The Internet of Things is here to stay, but as connected cars, toasters and many other devices are targets for hackers, this year will see consumers keen to safeguard their devices.
More and more gadgets are joining the Internet of Things, or IoT; the network of ‘smart’, internet-connected devices in the home and beyond. This encompasses everything from smart TVs and smart toasters to food-ordering fridges, self-driving cars and app-controlled lights, heating and locks. It’s estimated that in a matter of years it will be almost impossible to buy an electrical appliance that isn’t a smart online device.
But convenience and connectivity come at a cost – and thanks to the valuable data that IoT devices collect about their users, they’ve become tempting targets for cyberattacks, which can leave the whole home vulnerable. This could well be without you having any idea that it is happening.
Liviu Arsene, senior e-threat analyst at Bitdefender, explains: “Since these devices are usually connected to the same network as computers and smartphones, they have access to critical personal information such as biometric data.
“Attackers can use a vulnerable IoT to move laterally and infect other devices with ransomware or other malware, they can use smart cameras and baby monitors as surveillance equipment, and pretty much have access to everything in your home that’s internet connected.”
This could be the start-up idea for you as there certainly is a growing need to protect IoT devices.
Starting an IoT security business: Why it makes sense
It’s estimated that in 3 years, 22.5 billion devices worldwide will be connected to the internet. Manufacturers without security expertise are getting in on the act quickly, often developing products which often end up unsecured. Profit is coming way ahead of security and this does not seem to be changing much up until now. IoT devices have easily guessable default passwords and unpatched operating systems that don’t update automatically – leaving an opportunity for tech entrepreneurs to provide these missing security measures themselves.
Following a whole host of heavily-publicised security breaches, these measures are in high demand as consumers wise up to the risks posed by their gadgets.
To name just two in recent history, when the world faced the consequences of an IoT attack on 12 May 2017, when WannaCry ransomware infected over 230,000 computers in more than 150 countries.
The devastating attack on up to 70,000 NHS devices – including MRI scanners, operating equipment, blood storage units and computers – were affected, with hospitals forced to refuse patients and divert ambulances in an incident reported on by major media outlets, including the BBC.
Thanks to this increasing public awareness, IDC estimates that global spending on IoT security will hit $547m this year – a staggering leap from 2016’s $348m – while Marketsandmarkets.com predicts that the IoT security market, already worth $6.6bn, will expand at a compounded annual growth rate of 34.4% per year to hit a whopping $29bn in 2022.
Clearly, IoT security is a potentially lucrative business sector, and funding is available for start-ups joining it – CloudPost Networks and MagicCube are just two start-up examples, the former of which raised $4m seed funding in June last year while the latter brought in an $8.5m Series A in August.

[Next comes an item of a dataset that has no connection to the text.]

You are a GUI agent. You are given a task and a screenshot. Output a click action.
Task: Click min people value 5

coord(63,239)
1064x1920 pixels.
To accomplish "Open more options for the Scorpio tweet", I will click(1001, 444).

IoT security business opportunities
There are two start-up opportunities to be found in the burgeoning demand for IoT security: to develop an IoT device – or range of devices – that has water-tight security measures in place, or to build separate security products tailored to IoT devices.
When it comes to developing new IoT gadgets, potential can be found in the most unlikely of household objects – just look at Kolibree’s smart toothbrush Ara, which collects data on brushing habits and uses AI to provide feedback, or the HiMirror Plus, a smart mirror which assesses its user’s skin and recommends tailored skincare routines.

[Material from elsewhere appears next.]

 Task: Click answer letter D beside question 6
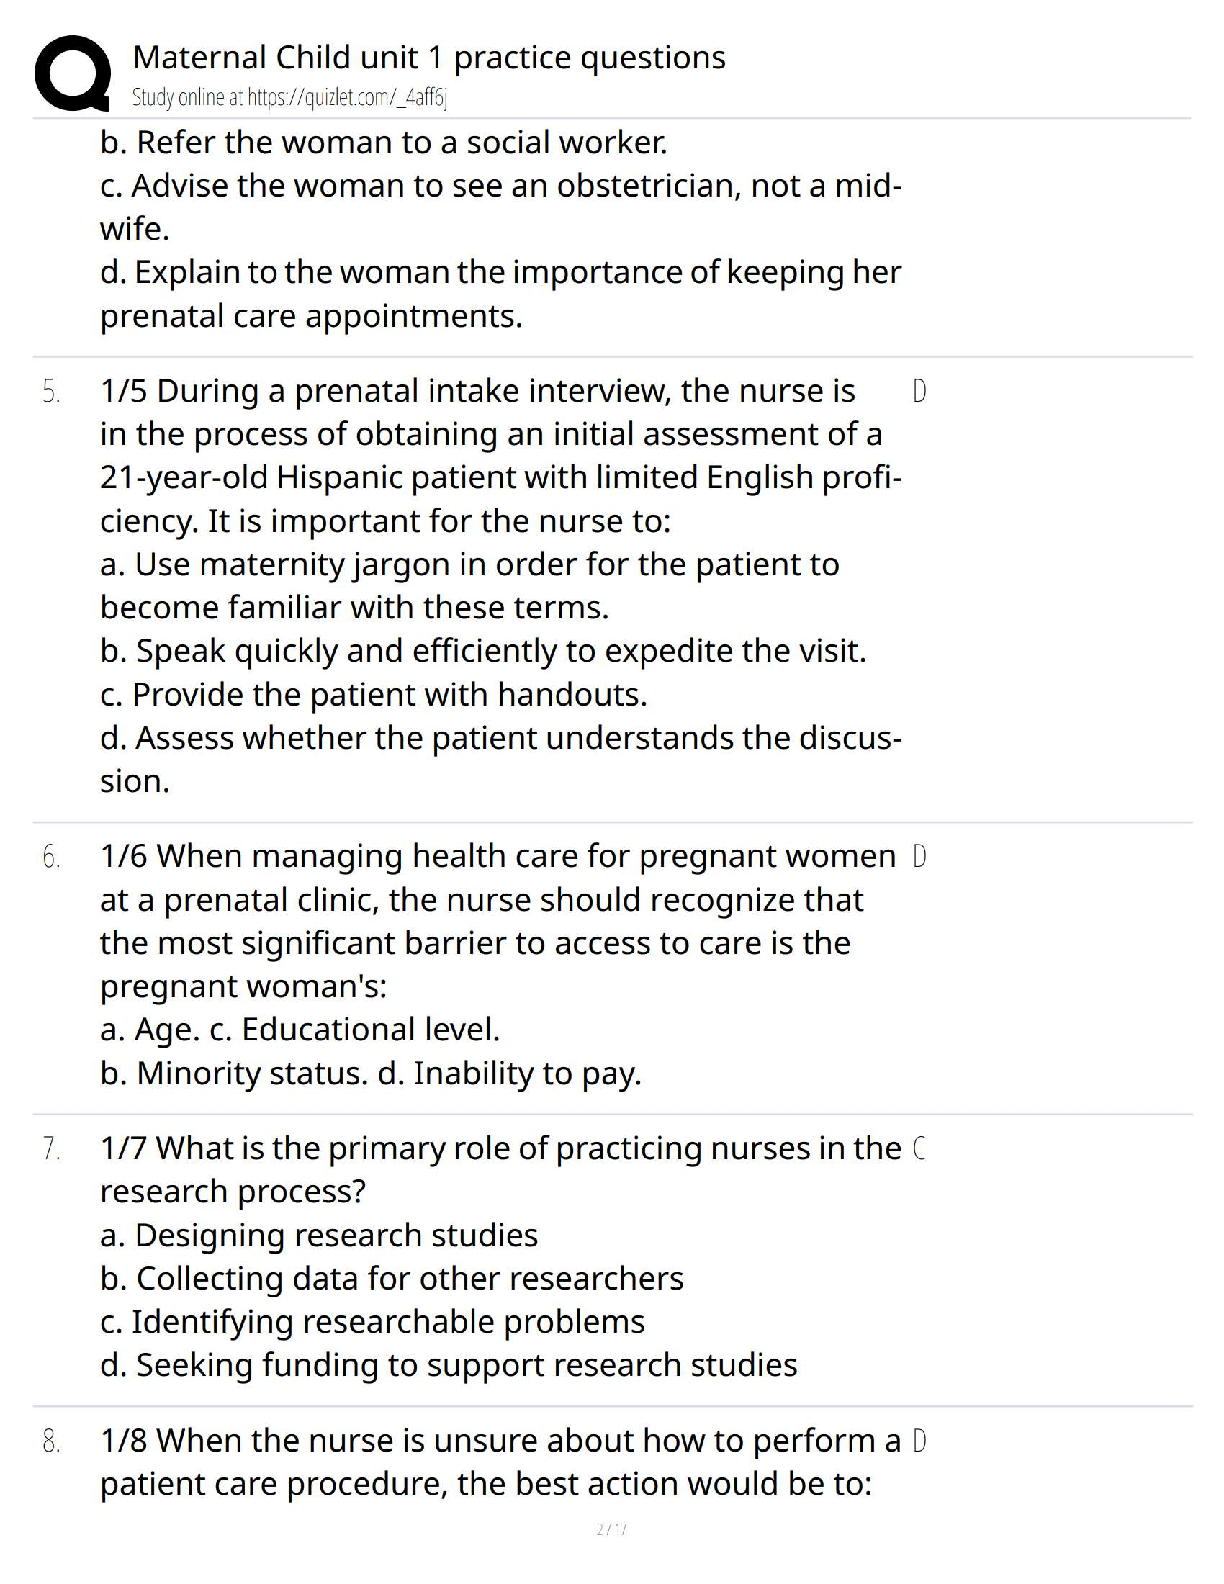(920, 857)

Whatever you opt to develop, all IoT devices are complex and require a multi-faceted approach to truly protect them. As a basic starting point, load your device with the latest firmware and security patches and ensure that it includes the mechanisms necessary to search for updates and carry these out regularly – this is crucial if the device is to continuously stay ahead of emerging threats and vulnerabilities, and a capability that a great number of current IoT gadgets lack.
Make it compulsory for users to set up their own unique login details, and set rules for password strength. Suggest that they connect the device to a separate network to the one their computers and phones are on – most routers allow guest networks which can be used for this.
If developing security products and services for pre-existing IoT devices appeals more to you, the first step is to decide whether you’d like to offer all-encompassing solutions or focus on a niche area of the IoT – and whether you’d like to offer your product to homes, businesses or both.
Dojo-Labs has created a product which monitors a home’s network and all its connected devices to protect them from unauthorised access. Meanwhile CyberX’s XSense platform gives businesses in manufacturing, energy, water, chemical and transport industries a dashboard which reveals IoT security threats in real-time.
It’s worth remembering that products such as remote door locks, internet-enabled children’s toys, connected medical equipment, and devices which boast cameras or microphones tend to call most urgently for security against cybercriminals – so these could be worthwhile routes to explore, whether you’re designing something to protect them or developing new, more secure versions of them.